In addition, the above exemplary embodiment shows an aspect in which a chart is used as the total activity level S(t). However, with use of a total value of the amplitude of the measurement signals yCH1(t) to yCH16(t), the total activity level S (t) is calculable.

Moreover, the above exemplary embodiment shows an aspect in which two identification devices are used. However, the number of identification devices is not limited to this and may be appropriately set according to identification conditions. For example, when horizontal movement is identified as a motion of a finger, in addition to vertical movement, the operation apparatus may further add an identification device that identifies the horizontal movement. It is to be noted that it is also possible to use one identification device to identify all.

(Operation Estimation Method)

FIG. 15 is a flow chart showing an example of the operation estimation method according to the first exemplary embodiment. It is to be noted that the processing shown in FIG. 15 shows a case in which the above time window is used. The estimation method using the operation estimating time range using the Gaussian function fitting is able to be achieved by replacing the term of learning in the learning method shown in the above FIG. 10, with estimation.

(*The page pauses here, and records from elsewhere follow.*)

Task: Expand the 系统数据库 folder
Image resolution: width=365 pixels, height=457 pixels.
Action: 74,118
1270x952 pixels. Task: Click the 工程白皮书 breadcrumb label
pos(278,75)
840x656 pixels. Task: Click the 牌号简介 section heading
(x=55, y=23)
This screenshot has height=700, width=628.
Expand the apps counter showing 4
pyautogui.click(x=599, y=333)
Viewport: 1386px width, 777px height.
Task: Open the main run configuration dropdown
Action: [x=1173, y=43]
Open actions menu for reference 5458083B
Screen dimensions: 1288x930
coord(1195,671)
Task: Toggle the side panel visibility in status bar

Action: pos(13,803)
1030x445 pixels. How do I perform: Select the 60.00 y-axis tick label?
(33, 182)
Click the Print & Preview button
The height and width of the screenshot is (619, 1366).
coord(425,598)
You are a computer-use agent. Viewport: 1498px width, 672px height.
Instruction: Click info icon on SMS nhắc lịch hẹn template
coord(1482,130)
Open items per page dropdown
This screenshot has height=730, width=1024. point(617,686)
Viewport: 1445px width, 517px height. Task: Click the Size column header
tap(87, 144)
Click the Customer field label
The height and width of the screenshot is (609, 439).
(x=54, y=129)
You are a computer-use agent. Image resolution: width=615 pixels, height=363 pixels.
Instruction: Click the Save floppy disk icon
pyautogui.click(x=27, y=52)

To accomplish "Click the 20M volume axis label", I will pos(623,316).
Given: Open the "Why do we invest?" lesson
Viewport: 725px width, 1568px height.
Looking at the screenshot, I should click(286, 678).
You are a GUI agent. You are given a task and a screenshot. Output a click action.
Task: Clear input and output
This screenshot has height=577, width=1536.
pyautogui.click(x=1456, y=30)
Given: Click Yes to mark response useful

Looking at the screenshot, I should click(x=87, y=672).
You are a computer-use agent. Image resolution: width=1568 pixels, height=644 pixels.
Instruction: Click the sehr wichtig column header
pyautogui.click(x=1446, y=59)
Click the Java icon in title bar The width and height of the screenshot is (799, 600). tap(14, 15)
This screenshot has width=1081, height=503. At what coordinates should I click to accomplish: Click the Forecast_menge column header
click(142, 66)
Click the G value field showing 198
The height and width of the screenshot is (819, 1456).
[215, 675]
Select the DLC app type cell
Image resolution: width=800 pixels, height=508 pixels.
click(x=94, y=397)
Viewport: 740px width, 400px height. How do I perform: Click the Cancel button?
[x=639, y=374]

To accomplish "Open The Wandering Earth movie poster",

The operation apparatus 10 generates a sensor signal according to the movement (the displacement of the surface of a skin) of the tendon of a wrist by the operation with a finger, by the plurality of sensors 201 to 216 (S21). The operation apparatus 10, by using sensor signals of the plurality of sensors, generates the measurement signals yCH1(t) to yCH16(t), respectively (S22).

The operation apparatus 10, by using the measurement signals of the plurality of sensors, calculates the total activity level S(t) being a range setting index (an index value) (S23). The operation apparatus 10 sets a time window for estimation (S24). The operation apparatus 10, by using the measurement signals yCH1(t) to yCH16(t) in the time window for estimation, estimates the operation (S25).

In operation estimation (S25), as described above, it is also possible to estimate a combined operation from a plurality of identification results at a plurality of time points and further from a temporal connection between the plurality of identification results. In other words, in a case in which the plurality of identification results satisfy a condition that shows one (one type of) operation, this one operation is estimated by use of the plurality of these identification results. For example, in a case of identification of the lowering of a certain finger subsequently followed by identification of the raising of the same finger, a tap operation is estimated.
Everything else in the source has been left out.